Submitted by jhartgen@abi.org on

A federal judge has dismissed a case against U.S. Sen. Cory Booker (D-N.J.) that charged he failed to properly oversee Newark's now bankrupt watershed corporation when he served as mayor of New Jersey's largest city, NJ.com reported yesterday. However, U.S. Bankruptcy Judge Vincent F. Papalia let stand a civil complaint against Vaughn McKoy, the former board vice chairman of the Newark Watershed Conservation and Development Corp.

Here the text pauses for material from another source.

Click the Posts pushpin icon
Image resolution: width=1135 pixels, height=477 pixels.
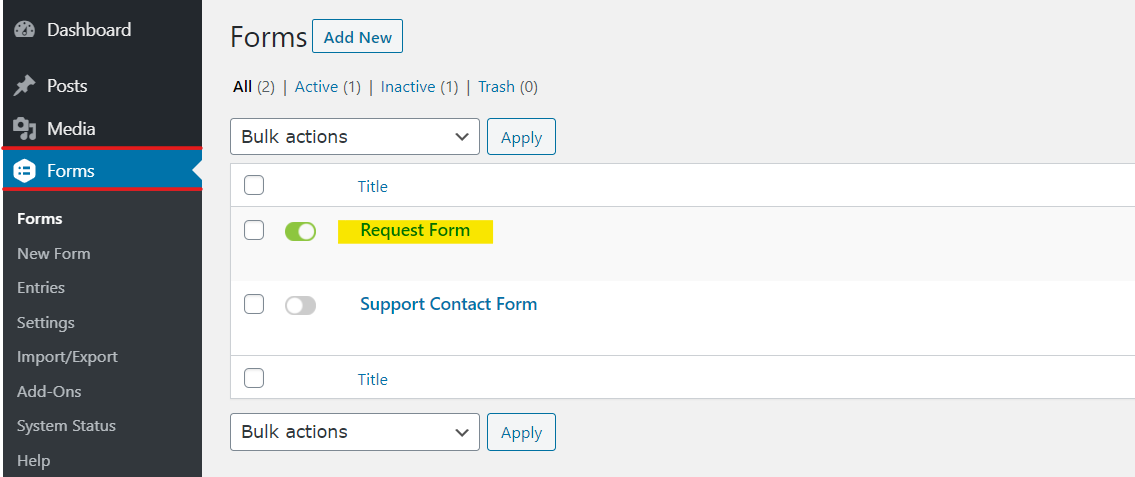point(25,86)
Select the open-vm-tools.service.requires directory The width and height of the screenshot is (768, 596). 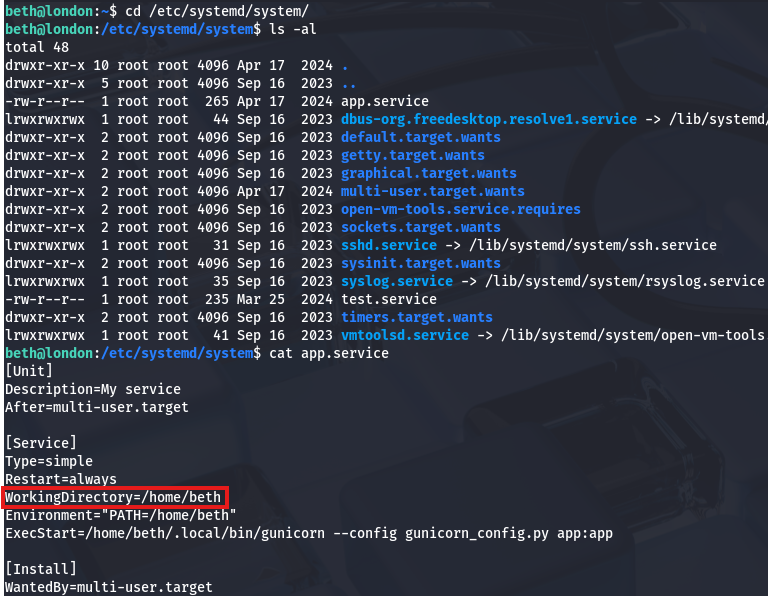tap(461, 209)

The ruling yesterday came in the wake of a lawsuit filed last year by the provisional trustees of the agency against Booker and McKoy, along with former executive director Linda Watkins-Brashear and more than a dozen others, following allegations that the non-profit corporation had bilked millions of dollars from taxpayers. Created in 1973, the agency was formed to manage Newark's vast watershed properties in Morris, Passaic and Sussex counties, and later expanded its reach to manage the city's Pequannock water treatment facility and manage Newark's reservoirs. The corporation operated under the radar screen for decades, until it came under fire in a scathing report issued in 2014 by the state Comptroller's Office, which accused the former director of the agency and her cohorts of siphoning off millions of city dollars in illegal payments, insider deals and risky stock ventures.